:: Passage to read

Mongabay | 7 April 2016
by John C. Cannon

Herakles’ palm oil concessions lie scattered throughout the forest near Cameroon’s southwest border with Nigeria. Global Forest Watch shows several occupy Intact Forest Landscapes – large, undisturbed areas of primary forest – and are close to protected areas like Korup National Park. However, the concessions have seen little in the way of plantation development. Most of this activity has been concentrated in one concession near Manyemen, which lost 323 hectares of tree cover between 2011 and 2014. Satellite imagery from 2011 shows the concession recently held thick forest.
• In 2009, Herakles Farms was awarded 73,000 hectares of largely forested land in the southwest portion of the country to develop into palm oil plantations. The allotment was reduced to less than 20,000 hectares in 2013 when it was discovered the land had been awarded incorrectly.

::::

• **Complete the following**:
(A) In the article on Herakles palm oil concessions, condense the paragraph that begins "Herakles’ palm oil concessions lie scattered" into a shorter paragraph that keeps its main facts.
(B) Write out the Herakles article word for word from "Mongabay | 7" to "held thick forest.".
The lines after this point have nothing to do with the Herakles article.

:: Collected data

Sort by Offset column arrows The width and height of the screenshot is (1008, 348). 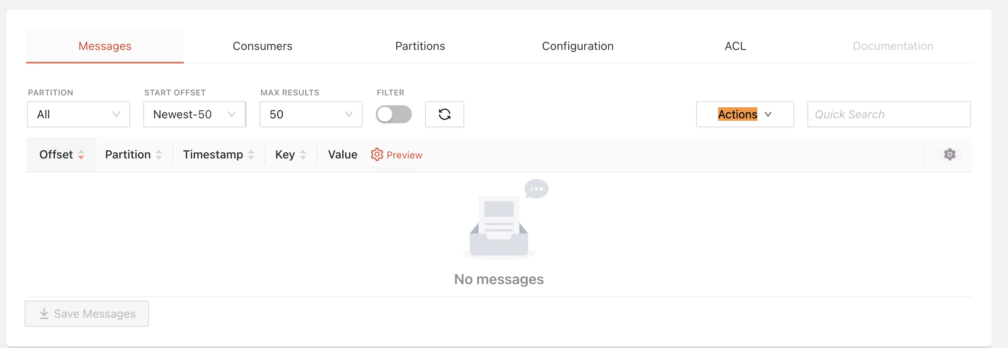click(x=81, y=154)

::::

• **Solutions per task**:
(A) Herakles’ palm oil concessions are spread through forest near Cameroon’s southwest border with Nigeria. Global Forest Watch shows that several overlap Intact Forest Landscapes and lie close to protected areas such as Korup National Park. Little plantation development has happened. Most of it has been in one concession near Manyemen, which lost 323 hectares of tree cover between 2011 and 2014 and still held thick forest in 2011 satellite imagery.

(B)
Mongabay | 7 April 2016
by John C. Cannon

Herakles’ palm oil concessions lie scattered throughout the forest near Cameroon’s southwest border with Nigeria. Global Forest Watch shows several occupy Intact Forest Landscapes – large, undisturbed areas of primary forest – and are close to protected areas like Korup National Park. However, the concessions have seen little in the way of plantation development. Most of this activity has been concentrated in one concession near Manyemen, which lost 323 hectares of tree cover between 2011 and 2014. Satellite imagery from 2011 shows the concession recently held thick forest.